→ Activity
Continue the passage on aphasia, picking up after its last sentence.

→ Extract provided
For decades, speech and language pathologists have sought to better understand it. The term aphasia is used to generally describe a condition whereby speech and language skills are partially or totally lost. Aphasia is the result of damage to or disturbance of those areas in the brain responsible for speech and language functions.
A tremendous variety of specific impairments can occur to plague the individual with aphasia. Impairments of comprehension, reading disturbances, writing difficulties, and confusion with numerical
processes can accompany oral language problems such as word loss, loss of sentence structure, and confusion in utilizing word
forms. . .
To understand aphasia at this level alone is to miss the full nature of this terribly debilitating condition. For the effect that aphasia has on the person who must bear its consequences is a profound area of interest that is not always understood and. . . seldom considered. Aphasia, My
World Alone has been written to help open this often closed door. . .
Helen Wulf has put down on paper a depth of feeling, thought, and analysis concerning the aphasic experience that personalizes the disorder in a gripping, readable manner. She delves so deeply into
her aphasia that the reader is actually drawn up into the agony and frustration that is the daily burden of the aphasic individual.

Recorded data

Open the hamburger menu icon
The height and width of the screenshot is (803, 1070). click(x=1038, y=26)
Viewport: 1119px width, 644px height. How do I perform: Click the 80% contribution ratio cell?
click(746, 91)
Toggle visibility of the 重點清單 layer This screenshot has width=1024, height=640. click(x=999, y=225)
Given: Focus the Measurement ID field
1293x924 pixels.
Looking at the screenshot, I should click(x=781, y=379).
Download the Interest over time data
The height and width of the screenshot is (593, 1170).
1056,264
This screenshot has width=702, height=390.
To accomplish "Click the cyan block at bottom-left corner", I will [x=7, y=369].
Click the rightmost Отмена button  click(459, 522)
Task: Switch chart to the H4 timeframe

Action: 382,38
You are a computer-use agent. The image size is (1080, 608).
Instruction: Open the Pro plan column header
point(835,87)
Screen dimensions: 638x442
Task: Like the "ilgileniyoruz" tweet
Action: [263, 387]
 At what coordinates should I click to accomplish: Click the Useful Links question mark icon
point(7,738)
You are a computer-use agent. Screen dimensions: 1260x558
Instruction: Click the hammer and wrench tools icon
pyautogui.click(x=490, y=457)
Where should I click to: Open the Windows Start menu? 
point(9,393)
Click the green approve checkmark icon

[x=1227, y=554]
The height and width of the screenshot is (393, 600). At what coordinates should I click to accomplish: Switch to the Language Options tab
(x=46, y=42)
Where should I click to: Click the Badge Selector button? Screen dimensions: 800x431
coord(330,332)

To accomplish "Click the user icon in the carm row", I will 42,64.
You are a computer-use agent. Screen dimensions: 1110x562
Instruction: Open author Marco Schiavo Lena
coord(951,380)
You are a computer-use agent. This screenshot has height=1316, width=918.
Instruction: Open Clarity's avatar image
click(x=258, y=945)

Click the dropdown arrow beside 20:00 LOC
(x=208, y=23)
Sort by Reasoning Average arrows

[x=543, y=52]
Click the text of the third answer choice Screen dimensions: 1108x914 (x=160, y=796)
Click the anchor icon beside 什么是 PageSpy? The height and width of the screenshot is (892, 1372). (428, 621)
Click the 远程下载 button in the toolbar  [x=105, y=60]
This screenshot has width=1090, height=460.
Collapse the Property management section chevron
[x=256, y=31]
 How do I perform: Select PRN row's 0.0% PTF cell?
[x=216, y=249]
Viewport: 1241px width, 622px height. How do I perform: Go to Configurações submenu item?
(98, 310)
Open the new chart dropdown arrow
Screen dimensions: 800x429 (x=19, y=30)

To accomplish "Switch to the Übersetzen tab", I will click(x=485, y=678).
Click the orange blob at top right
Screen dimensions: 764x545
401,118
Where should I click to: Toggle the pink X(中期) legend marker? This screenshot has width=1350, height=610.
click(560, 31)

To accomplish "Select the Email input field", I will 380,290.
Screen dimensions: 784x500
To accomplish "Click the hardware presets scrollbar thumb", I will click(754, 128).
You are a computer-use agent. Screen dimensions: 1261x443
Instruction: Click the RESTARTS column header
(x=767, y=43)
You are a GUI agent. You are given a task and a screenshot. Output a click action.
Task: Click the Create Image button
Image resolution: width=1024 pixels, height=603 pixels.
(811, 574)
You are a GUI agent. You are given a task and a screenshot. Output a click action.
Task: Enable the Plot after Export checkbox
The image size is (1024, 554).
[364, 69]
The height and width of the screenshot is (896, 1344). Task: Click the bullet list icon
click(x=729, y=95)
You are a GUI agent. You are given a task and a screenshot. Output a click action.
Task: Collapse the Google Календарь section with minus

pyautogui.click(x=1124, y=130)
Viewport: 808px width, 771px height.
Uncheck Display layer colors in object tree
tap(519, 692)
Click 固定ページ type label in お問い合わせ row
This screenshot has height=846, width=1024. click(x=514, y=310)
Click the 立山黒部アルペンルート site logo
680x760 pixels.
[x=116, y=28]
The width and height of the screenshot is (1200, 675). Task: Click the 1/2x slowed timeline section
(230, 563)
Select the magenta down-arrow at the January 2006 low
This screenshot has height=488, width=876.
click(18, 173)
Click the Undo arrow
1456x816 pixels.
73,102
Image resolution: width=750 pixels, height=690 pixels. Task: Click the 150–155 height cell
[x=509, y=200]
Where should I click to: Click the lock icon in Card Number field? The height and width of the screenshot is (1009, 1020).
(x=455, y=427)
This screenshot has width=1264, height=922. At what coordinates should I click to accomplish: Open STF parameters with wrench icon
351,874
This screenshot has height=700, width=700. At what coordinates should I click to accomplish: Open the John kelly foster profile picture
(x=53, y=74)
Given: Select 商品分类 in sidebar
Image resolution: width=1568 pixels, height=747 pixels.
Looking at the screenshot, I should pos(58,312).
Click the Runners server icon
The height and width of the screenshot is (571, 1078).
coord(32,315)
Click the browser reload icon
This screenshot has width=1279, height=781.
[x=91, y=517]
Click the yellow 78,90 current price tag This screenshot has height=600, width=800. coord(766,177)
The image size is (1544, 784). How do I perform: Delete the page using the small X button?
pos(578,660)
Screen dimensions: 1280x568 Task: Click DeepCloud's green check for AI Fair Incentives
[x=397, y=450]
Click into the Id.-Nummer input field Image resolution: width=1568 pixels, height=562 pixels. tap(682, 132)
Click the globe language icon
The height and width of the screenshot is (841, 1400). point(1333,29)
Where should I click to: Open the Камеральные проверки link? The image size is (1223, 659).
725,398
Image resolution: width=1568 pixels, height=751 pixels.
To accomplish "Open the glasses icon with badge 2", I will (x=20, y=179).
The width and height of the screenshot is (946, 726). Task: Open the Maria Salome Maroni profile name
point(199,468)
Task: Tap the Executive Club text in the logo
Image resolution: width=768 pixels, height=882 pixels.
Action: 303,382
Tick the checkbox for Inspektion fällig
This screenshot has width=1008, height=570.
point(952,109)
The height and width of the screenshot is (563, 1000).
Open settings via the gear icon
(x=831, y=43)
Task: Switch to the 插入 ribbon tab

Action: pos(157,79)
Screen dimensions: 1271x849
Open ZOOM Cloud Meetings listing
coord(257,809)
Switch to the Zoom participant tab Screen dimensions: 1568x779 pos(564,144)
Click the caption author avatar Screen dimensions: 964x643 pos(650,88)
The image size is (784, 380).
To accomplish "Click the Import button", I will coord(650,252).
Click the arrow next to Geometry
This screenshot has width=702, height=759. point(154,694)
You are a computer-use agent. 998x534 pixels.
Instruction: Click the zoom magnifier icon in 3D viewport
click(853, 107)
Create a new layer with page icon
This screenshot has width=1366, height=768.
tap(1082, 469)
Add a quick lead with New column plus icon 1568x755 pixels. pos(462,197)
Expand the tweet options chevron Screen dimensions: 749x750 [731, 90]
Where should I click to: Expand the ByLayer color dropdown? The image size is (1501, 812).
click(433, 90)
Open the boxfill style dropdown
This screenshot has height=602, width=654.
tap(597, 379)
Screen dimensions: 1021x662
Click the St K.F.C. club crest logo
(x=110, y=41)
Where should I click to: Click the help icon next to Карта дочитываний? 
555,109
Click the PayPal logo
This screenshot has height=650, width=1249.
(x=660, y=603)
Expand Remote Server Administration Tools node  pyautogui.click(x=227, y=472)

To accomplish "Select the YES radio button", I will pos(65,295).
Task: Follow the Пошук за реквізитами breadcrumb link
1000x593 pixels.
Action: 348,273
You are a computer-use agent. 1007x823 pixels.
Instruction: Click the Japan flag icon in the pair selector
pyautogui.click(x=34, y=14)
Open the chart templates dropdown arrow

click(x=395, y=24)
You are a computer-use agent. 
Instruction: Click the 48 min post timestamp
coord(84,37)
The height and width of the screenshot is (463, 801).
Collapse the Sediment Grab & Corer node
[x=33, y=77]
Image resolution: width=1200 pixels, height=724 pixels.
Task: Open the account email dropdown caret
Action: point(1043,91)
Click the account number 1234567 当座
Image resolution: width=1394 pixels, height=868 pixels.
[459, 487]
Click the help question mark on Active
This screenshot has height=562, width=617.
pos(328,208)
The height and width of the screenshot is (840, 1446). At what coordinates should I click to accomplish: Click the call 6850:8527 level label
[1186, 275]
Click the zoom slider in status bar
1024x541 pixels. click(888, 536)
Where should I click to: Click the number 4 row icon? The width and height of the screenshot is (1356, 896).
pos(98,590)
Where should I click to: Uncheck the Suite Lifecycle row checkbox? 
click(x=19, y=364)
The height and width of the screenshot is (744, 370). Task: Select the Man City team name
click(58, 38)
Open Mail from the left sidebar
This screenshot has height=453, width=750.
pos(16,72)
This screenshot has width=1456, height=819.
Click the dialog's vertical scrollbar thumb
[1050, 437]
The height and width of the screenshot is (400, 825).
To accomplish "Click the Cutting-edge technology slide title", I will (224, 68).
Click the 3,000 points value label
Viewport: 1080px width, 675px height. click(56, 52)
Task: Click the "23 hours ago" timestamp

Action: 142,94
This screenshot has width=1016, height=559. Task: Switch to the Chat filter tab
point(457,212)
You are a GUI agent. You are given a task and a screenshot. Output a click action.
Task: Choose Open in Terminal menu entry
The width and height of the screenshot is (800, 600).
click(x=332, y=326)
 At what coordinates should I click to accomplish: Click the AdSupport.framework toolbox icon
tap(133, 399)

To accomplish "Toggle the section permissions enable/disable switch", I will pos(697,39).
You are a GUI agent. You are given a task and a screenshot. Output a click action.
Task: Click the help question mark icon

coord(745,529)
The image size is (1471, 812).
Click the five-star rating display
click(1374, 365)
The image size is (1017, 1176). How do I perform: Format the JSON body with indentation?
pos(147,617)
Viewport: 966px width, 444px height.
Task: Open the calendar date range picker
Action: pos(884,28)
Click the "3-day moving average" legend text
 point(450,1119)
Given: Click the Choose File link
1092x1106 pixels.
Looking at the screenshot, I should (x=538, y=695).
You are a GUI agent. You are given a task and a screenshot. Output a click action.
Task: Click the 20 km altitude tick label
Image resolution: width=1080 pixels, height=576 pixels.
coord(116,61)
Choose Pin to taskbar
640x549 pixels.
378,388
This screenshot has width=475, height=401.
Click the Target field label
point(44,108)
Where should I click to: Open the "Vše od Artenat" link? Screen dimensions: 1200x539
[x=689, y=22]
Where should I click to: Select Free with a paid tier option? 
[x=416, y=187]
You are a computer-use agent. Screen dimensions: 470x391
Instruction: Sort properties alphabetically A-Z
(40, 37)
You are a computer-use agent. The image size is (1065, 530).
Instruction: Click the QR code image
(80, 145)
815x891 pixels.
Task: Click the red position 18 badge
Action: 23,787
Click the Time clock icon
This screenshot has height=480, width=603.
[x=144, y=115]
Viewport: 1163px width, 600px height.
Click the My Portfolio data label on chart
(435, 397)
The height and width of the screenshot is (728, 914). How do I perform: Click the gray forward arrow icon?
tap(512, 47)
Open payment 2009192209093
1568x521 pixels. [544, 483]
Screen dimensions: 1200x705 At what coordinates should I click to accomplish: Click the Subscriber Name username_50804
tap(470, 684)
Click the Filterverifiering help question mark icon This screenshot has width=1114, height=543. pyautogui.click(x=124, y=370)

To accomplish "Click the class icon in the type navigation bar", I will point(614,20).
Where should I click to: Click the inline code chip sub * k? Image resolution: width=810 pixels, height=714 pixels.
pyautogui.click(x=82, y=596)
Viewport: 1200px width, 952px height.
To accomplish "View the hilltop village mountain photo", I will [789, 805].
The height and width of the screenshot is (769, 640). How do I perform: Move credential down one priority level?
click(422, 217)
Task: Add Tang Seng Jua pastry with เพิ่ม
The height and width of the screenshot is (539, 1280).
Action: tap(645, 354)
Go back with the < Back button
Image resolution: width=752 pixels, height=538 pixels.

→ Answer to this problem
Speech pathologists who actively work with aphasic patients will immediately recognize the value of Helen Wulf's analysis of her aphasia. Her reactions to various forms of treatment will also be beneficial, especially to those who are allowing certain aphasics to determine which speech and language deficits are most debilitating and, consequently, which area should be emphasized in the initial stages of treatment.
Family and friends of the aphasic will be warmly introduced to those inner thoughts so long hidden from their ears. . . This book. . . should be extremely useful in family counseling. . . As many speech pathologists have indicated, the need for "family treatment" is immediate, real, and often of critical importance. . .
As the field of aphasia rehabilitation continues its growth ... our ability to help the aphasic and his family will expand. It is felt that in its small way, this book will help make aphasia less of a world alone.
A new chapter has been added to this revised edition in which Helen Wulf assesses her feelings and the progress she has made six to eight years post-stroke.